Neben dem Gira S1 steht Ihnen mit KNX Secure eine weitere wichtige Sicherheitsmaßnahme für Ihr Smart Home zur Verfügung. KNX Secure ist ein international gültiger und herstellerübergreifender Sicherheitsstandard für die vernetzte Gebäudetechnik. Konkret heißt das: Die komplette Kommunikation zwischen Schaltern, weiteren Geräten und dem zentralen Server wird verschlüsselt und zusätzlich über eine Authentifizierung abgesichert.
Dadurch werden unbefugte Zugriffe, Manipulationen am System sowie das Abhören von Daten zuverlässig verhindert. Ein weiterer Pluspunkt: KNX Secure ist updatefähig und bietet somit eine langfristig sichere und zukunftsfähige Lösung für modernes Wohnen.
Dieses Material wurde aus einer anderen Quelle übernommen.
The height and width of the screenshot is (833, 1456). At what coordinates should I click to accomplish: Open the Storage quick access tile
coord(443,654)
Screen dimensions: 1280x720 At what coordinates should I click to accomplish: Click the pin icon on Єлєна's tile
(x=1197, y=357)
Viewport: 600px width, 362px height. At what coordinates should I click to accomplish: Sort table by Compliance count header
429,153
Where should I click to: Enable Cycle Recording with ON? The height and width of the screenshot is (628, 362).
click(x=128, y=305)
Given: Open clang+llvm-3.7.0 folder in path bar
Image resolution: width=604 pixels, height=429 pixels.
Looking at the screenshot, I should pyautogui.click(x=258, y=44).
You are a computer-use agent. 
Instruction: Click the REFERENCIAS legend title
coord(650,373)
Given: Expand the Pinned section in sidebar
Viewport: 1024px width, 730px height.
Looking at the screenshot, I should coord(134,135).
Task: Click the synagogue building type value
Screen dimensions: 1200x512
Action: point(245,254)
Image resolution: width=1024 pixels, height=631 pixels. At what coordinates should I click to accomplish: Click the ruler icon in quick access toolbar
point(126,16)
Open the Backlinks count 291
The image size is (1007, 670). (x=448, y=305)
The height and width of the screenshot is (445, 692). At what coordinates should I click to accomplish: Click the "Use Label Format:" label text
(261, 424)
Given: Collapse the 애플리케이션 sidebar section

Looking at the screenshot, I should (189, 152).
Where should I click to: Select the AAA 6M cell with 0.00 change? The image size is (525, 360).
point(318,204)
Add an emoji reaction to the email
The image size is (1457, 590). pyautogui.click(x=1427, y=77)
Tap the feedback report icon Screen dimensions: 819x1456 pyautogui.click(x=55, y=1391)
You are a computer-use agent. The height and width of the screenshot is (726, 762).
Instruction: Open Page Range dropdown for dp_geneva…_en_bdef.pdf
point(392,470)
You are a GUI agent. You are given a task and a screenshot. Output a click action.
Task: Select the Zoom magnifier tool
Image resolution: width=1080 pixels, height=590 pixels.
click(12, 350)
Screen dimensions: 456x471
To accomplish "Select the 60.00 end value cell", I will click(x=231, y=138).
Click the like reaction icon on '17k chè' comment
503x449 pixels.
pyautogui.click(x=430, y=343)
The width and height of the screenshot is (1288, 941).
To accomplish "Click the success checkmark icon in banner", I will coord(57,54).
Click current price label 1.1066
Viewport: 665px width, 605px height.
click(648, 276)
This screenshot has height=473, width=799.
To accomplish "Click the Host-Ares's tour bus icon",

Bei der Installation sollten Sie darauf achten, dass alle eingesetzten Smart-Home-Komponenten KNX-Secure-fähig sind – wie beispielsweise diese Gira Produkte:
Keine Lücke in der Datensicherheit & Gesteigerte Sicherheit für Ihr Zuhause
Wenn Sie die Tipps für mehr Sicherheit im Smart Home umsetzen, können Sie bedenkenlos den Komfort Ihres Smart-Home-Systems genießen. Sei es eine automatische Temperaturregelung für mehr Energieeffizienz, eine komfortable Sprachsteuerung Ihrer Leuchten oder die Automatisierung von Haushaltsgeräten – die Möglichkeiten sind schier endlos.
Doch Smart Home kann noch mehr: Es kann Gebäude aktiv sicherer gestalten.
Wenn Sie also auf ein hohes Maß an Sicherheit in Ihrem smarten Zuhause achten, kann Smart Home zusätzlich zu Ihrer Sicherheit in den eigenen vier Wänden beitragen: Der Einbruchschutz durch vernetzte Alarmanlagen, Bewegungsmelder, Tür- und Fensterkontakte und Kameras ist nur ein Beispiel.
Sind Ihre Daten also einmal zuverlässig geschützt, steht der Erhöhung Ihrer Sicherheit mit Smart Home nichts mehr im Wege.
Sicherheit im Smart Home ist einfach
Einige Nutzer/innen sind besorgt um ihre Sicherheit, wenn sie ihr Zuhause smart machen. Tatsächlich sind die Bedenken nicht unbegründet, denn falsch umgesetzt, kann Smart Home Ihre Sicherheit beeinträchtigen. Wer allerdings auf eine korrekte Umsetzung achtet und sich hochwertige, seriöse Systeme und Geräte ins Haus holt, profitiert von hohem Komfort und einem Maximum an Sicherheit.